In a small pot or frying pan, heat 1 tsp olive oil, and saute garlic on low heat until fragrant.
Add finely chopped onion, raise heat somewhat, and saute until translucent and very lightly colored.
Add tomato, salt and pepper, and simmer for 15-20 minutes.


Meanwhile, salt and pepper fish, and let sit (in fridge) for 10-20 minutes.


In another pan, heat 1 tsp olive oil, and saute sliced onion on medium low to medium heat until translucent and very lightly colored.
Add red pepper, and continue sauteing until red pepper is tender, 5-7 minutes.  
Add sauteed tomato + onion mixture, lower heat, and simmer.

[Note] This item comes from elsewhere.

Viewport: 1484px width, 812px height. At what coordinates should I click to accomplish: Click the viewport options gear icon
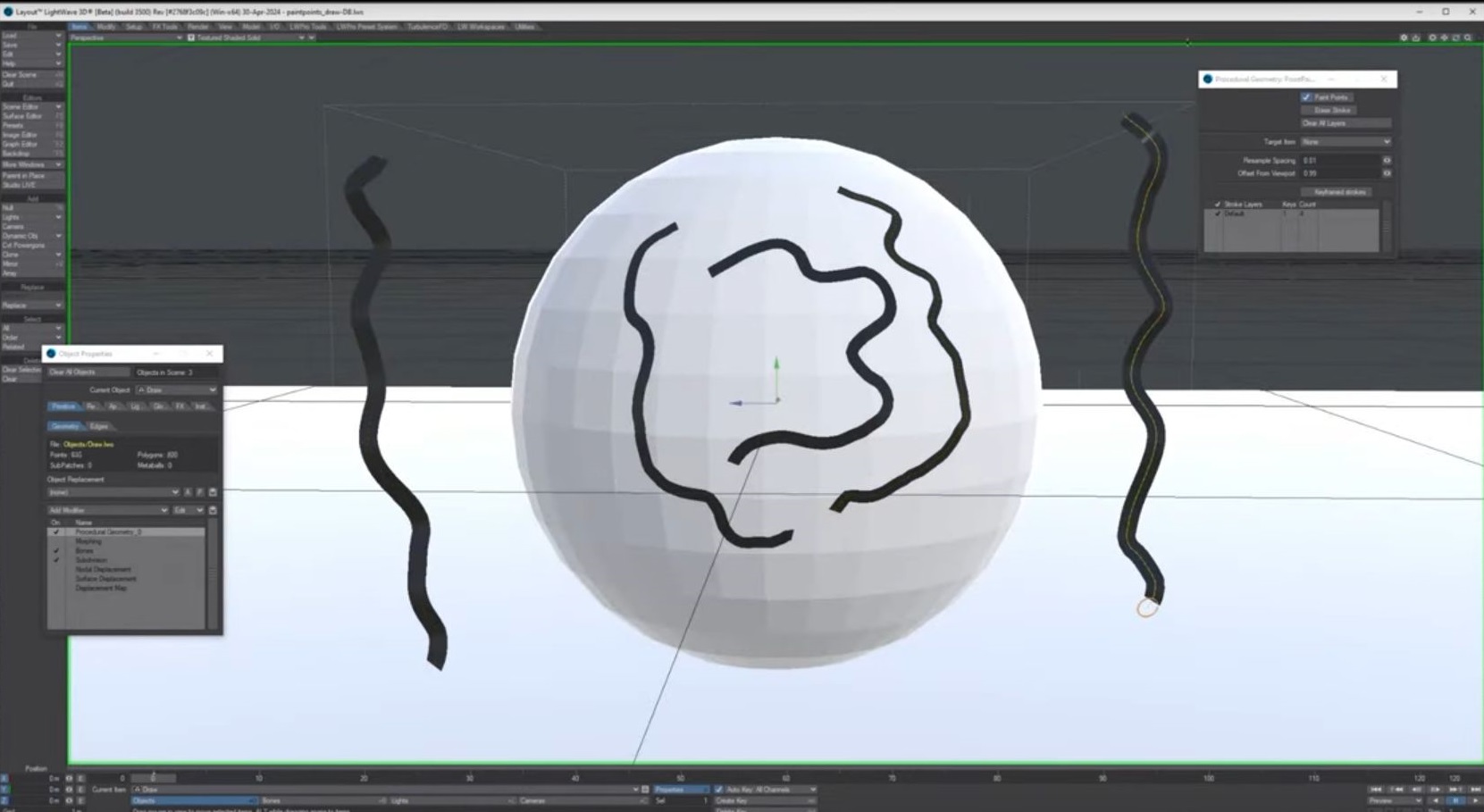(x=1404, y=38)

Cook fish. Heat olive oil in a frying pan, and saute fish, starting with the side that will be on top when served.
 When the lower half turns opaque, flip, cover, and cook until done, 5-7 minutes.


In the meantime, finely chop parsley.


Put sauce on a plate, and place fish on top.

Top with parsley, and drizzle olive oil.

  • If a ripe tomato is not available, use canned tomato (approx. 100cc). Choose canned tomato that is not salty or sour, if possible (roma tomatoes are a safer choice).
  • Do not saute onion until golden, as it would make the sauce taste too sweet. Sauteing until translucent and taking on the hue of olive oil is sufficient.
  • The sauce can be prepared in advance.
  • Fish can be sauted without flour or with flour (meuniere). When using skinned fish or fish such as sole whose flesh tends to crumble during cooking, meuniere is a better choice. Meuniere also works better if a crispy outer surface is desired.